2. Supplier relationships
In the same way, if you have supplier relationships that are key to your proposition, it’s vital to show buyers how strong these collaborations are – preferably via a contract. If you are the sole source for a particular product or service that’s in high demand, your asking price will reflect this level of exclusivity, so you’ll want to make sure you’ve ring-fenced this relationship and have proof to show to prospective buyers.
3. Staff matters
If you employ staff and value their contribution to the business, so will your prospective buyers. By law, employees should be given a written statement of employment within two months of joining a company – which can then form the basis for a contract. Information should include the employee’s job title and job description as well as the start date, details of pay and hours of work plus entitlement to holiday and sick pay. You should also include details of any pension contributions and a notice period for termination of employment, together with disciplinary and grievance procedures. The Employment Rights Act 1996 provides more advice.
4. Workplace essentials
If your business holds any leases relating to business premises, equipment, plant or vehicles, you’ll need to check carefully through the terms of your agreements and make them available for potential buyers as part of their due diligence process.

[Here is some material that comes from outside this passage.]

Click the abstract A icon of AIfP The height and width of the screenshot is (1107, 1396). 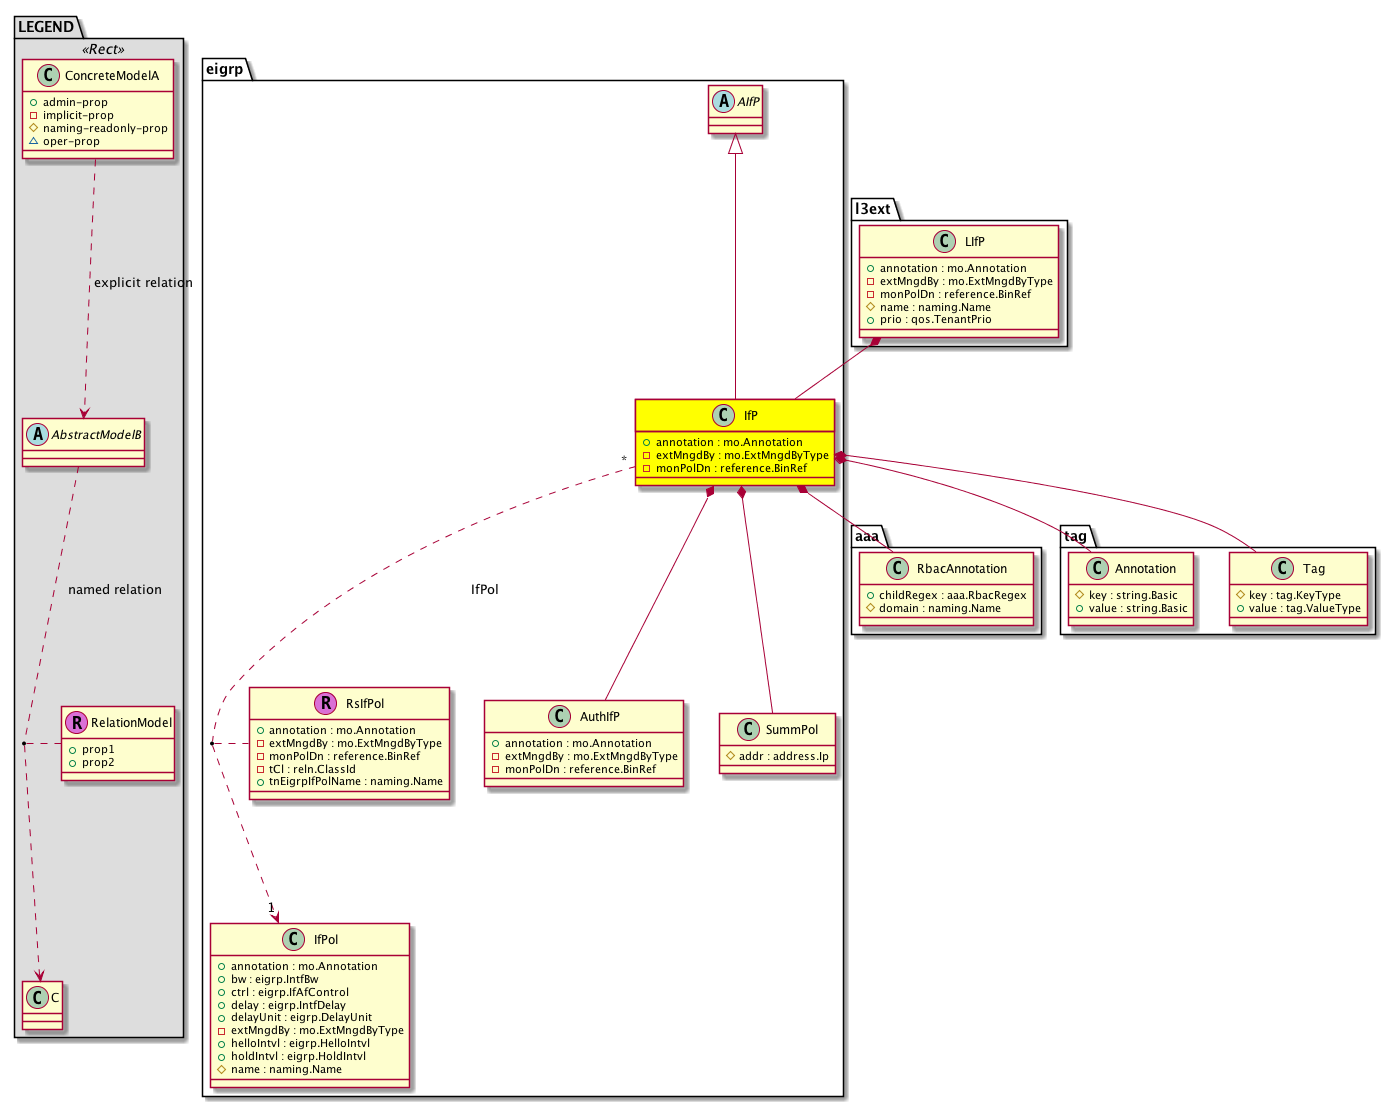tap(723, 101)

Your buyer will need to know if any leases have to be reassigned – this is especially important if leasehold premises or major pieces of equipment form part of the sale agreement. Buyers will also want to see that you have health and safety policies in place that conform to industry legislation.
5. Business background
It’s a good idea to produce a document that details the history of the business and lists its trading position and commercial proposition. Although your buyer will want to perform their own background checks, an honest summary of your trading performance plus information about your place in the market and possibly including some ideas for developing sales or diversifying your offering will show your business in its best light.